Figure 2: Catheters and probes that are used daily in hospitals

Contamination of urinary catheters, for example, can result in urinary infections [44]. Likewise, a central venous catheter can also present an infection. This demonstrates the subject's relevance to ensuring a high-quality service from hospitals and providing a better quality of life for patients [44,45,46].

Viega PIM highlights that catheter-associated urinary infections are common in patients with long urinary catheterization periods [47]. The factors related to biofilm formation are crucial for choosing the best intervention strategy to minimize the risk of infection. Furthermore, contamination of a central venous cateter is very concerning because microorganisms can circulate throughout the entire organism, exacerbating an already severe infection [44-46].

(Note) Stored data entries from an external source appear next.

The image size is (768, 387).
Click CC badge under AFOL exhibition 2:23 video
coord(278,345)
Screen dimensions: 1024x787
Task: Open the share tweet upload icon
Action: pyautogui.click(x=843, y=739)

Central venous catheters are widely used in hospitals because they provide conveniente access to a patient's vascular system. As a result, it allows for the administration of drugs and other vital components, particularly in hospital circumstances [48].

On the contrary, urinary infections are responsible for high morbidity and mortality rates [40]. One of the main causes of infections in hemodialysis patients is material manipulation by health professionals [30,49]. The use of urinary catheters is essential in patients where access to the arteriovenous fistulae is not possible and, or access to the blood needs to be fast [49].

The use of urinary catheters is associated with a high infection rate as a result of biofilm formation (Figure 3), restricting the benefits that they could provide for patients [49,50]. On catheter surfaces, the most reported microorganisms are S. aureusS.epidermidisP. aeruginosa, K. pneumoniae, and C.albicans [49,51].